RHYTHMUS / NEW ABSTRACT PRINT COLLECTION
Rhythmus is a new abstract portfolio of prints that I have just released; seven multiple frames exposed in camera, one on top of the other, to achieve an impressionistic look. This technique is brilliant for creating wonderful pieces suitable for interior decoration. I discovered this technique completely by accident a couple of years back, while away shooting landscapes on the West Coast. I had shot a series entitled "West Coast Mood" using a similar technique, where quite by accident; I had set the camera to record nine exposures on top of one another. On that morning I was messing around with the technique while waiting for the light and just loved the way the exposures combined when being misaligned on purpose. Funny, just recently I did an interview on the Canon Professional Network CPN about this very topic. The article "Making a difference" deals with unusual camera techniques, embracing mistakes to create interesting photographs.

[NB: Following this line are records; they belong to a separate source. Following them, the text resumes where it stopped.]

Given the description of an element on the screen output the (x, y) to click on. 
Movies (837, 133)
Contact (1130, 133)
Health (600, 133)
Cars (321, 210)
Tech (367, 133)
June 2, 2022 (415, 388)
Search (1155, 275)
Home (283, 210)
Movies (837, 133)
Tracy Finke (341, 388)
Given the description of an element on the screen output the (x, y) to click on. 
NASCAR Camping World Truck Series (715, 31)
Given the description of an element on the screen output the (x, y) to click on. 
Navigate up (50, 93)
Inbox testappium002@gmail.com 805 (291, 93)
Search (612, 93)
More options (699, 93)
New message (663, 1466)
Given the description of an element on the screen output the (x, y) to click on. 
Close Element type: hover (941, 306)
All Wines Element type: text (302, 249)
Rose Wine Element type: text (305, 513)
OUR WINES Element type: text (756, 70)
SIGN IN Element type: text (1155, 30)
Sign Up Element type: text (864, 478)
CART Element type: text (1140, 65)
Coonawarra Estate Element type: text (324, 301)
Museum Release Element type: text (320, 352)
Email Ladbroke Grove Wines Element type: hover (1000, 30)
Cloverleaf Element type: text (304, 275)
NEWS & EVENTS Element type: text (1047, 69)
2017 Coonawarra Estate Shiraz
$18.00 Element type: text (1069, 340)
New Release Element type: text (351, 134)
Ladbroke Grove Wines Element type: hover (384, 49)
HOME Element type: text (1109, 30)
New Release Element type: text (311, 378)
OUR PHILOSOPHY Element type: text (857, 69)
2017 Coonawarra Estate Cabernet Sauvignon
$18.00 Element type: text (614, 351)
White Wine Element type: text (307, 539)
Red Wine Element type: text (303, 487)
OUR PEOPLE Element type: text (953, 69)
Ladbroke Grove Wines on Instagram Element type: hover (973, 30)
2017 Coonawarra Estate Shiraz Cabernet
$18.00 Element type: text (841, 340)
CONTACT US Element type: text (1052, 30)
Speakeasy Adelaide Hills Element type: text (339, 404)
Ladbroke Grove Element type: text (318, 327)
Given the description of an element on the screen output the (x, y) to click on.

A fortnight ago I was in Ashton on a farm shooting for the Abandoned collection [Watch video]. One morning the light was a little bright and not ideal, so I decided to go for a walk around the farm to look for possible subjects and compositions. Just for fun, I decided to try and photograph a grove of trees using the same multiple exposure technique as I had used a few years back, but this time shooting straight into the sun. To change things a bit I decided on seven exposures, I threw focus on two of them and photographed a completely different subject with texture on the last frame. I found the result to be completely captivating, but difficult to repeat. Needless to say I spent the rest of the morning and most of the following day shooting these five pictures. The sixth one was added a week ago, near Kirstenbosch gardens in Cape Town, under similar lighting conditions.
Garry Winogrand, an American photographer said, "I photograph to find out what something will look like photographed." It may sound like a completely obscured statement, but in truth this is the very appeal behind photography. Due to exposure, contrast, depth, distortion, compression and colour, the camera alters reality beautifully and in my opinion the more it alters things, the more interesting things become. So Garry, Yes! I agree with your statement, but would like to add to it if I may. Try to photograph the same scene over and over on the one frame, exercise some creative freedom and you will see how impressionistic that something becomes.
I am really happy with the colour, mood and overall feel of this print collection. Needless to say the ultimate test will be seeing them on a wall and ultimately the public's response to them in the gallery.